Kelly’s three leads are all standouts, with Dwayne “The Rock” Johnson delivering his first great performance as Boxer Santaros. A couple of his little ticks don’t work all that well, but Johnson gives the character an arc from lost puppy to appropriate bad ass. All of this while showing off a comedic timing that we have only seen grow throughout the years. It also helps that Santaros’ story is the most fleshed out of the leads, as Seann William Scott and Sarah Michelle Gellar aren’t given nearly as much to do as Johnson. That isn’t to say they aren’t good they both deliver roles against type and are rather successful at it. Gellar is particularly great as the ditzy, but still kind of smart, porn star Krysta Now who Kelly gets to have a lot of fun with as he pokes fun and reality television and celebrity. Gellar gives the role her all and is one of the more likable/relatable characters of the film. Scott on the other hand is the straight man of the film and he does a great job of keeping Taverner interesting even though he doesn’t have a lot to do. Starting off a pawn before eventually coming an essential piece of the apocalypse is quite a long way for a character to go over the course of a film, and Kelly rushes it even, but I was still able to buy Scott’s performance in those later moments. My only wish might be we got more between Taverner and Pvt. Abilene, played by a very good Justin Timberlake, as their relationship seems rather vital to the events of the film and we barely get to see any of it.

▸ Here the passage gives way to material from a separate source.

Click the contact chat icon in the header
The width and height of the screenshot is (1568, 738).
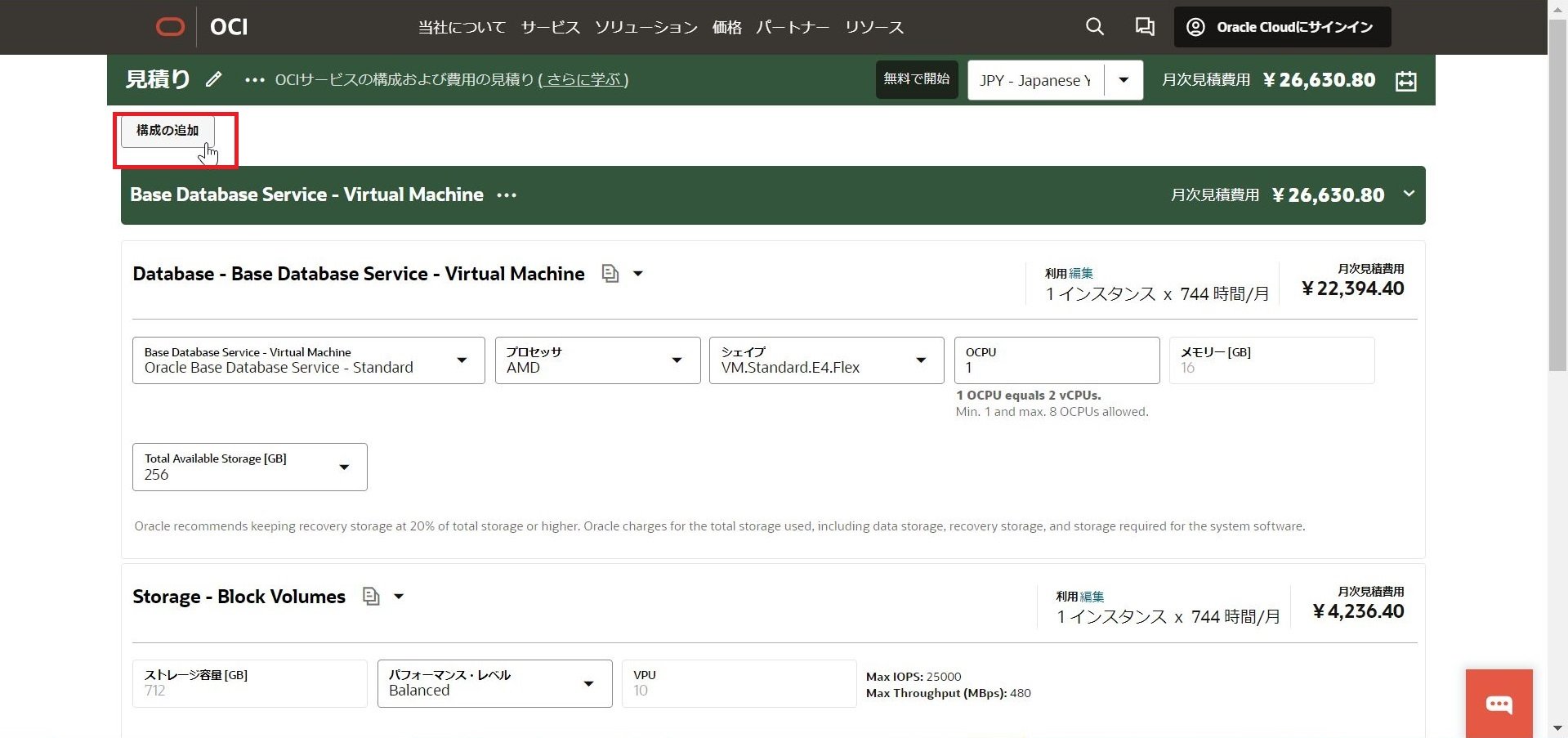coord(1144,26)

Southland Tales is also one of the more interesting and original sci-fi films of this young century and it proves that Kelly is a talent that excels at mixing genres. Could the science behind a lot of the crazier elements of this film been a bit better explained, probably, but Kelly gives us enough pieces to make the story work, for the most part. Most importantly the film gets the to where it needs to in the end. I will take interesting imagery/visual storytelling over endless scenes of expository explanation any day of the week.
Kelly also did something rather interesting with the film in that there is a prequel comic telling the first three chapters of this story. It goes a long way to helping you understand the Southland Tales Saga by helping connect people better while filling in some of that back story you might be looking for the first time through on the film. The graphic novel is solid, but after watching the film a second time it seems less essential. Giving yourself over to the film’s aforementioned sense of destiny really allows it to work without it. Still, fans of the film should certainly check it out as it was both an interesting and successful experiment in storytelling; even if the film never found the audience it deserved.

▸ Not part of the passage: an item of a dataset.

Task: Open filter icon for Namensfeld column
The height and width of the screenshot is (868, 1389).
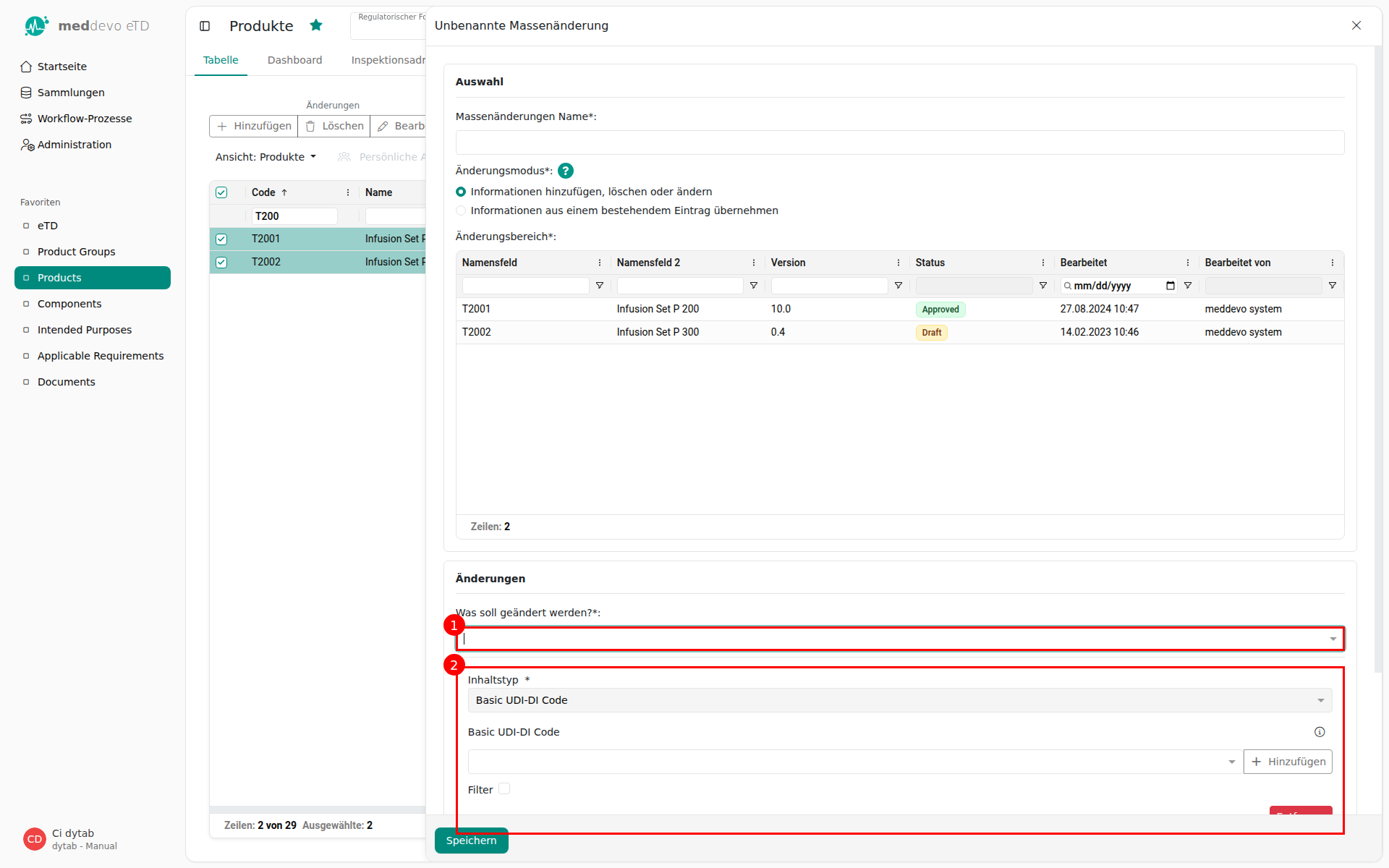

Southland Tales is a little seen film, but it is certainly one that deserves a bigger audience than it has. Centered around the Fourth of July it might become a new staple of the holiday for me, but if you have missed out on this weird and original film up until now don’t wait till next year. The film is more relevant than it ever has been today and there are a number of fun sci-fi elements to keep you scratching your head; in a good way.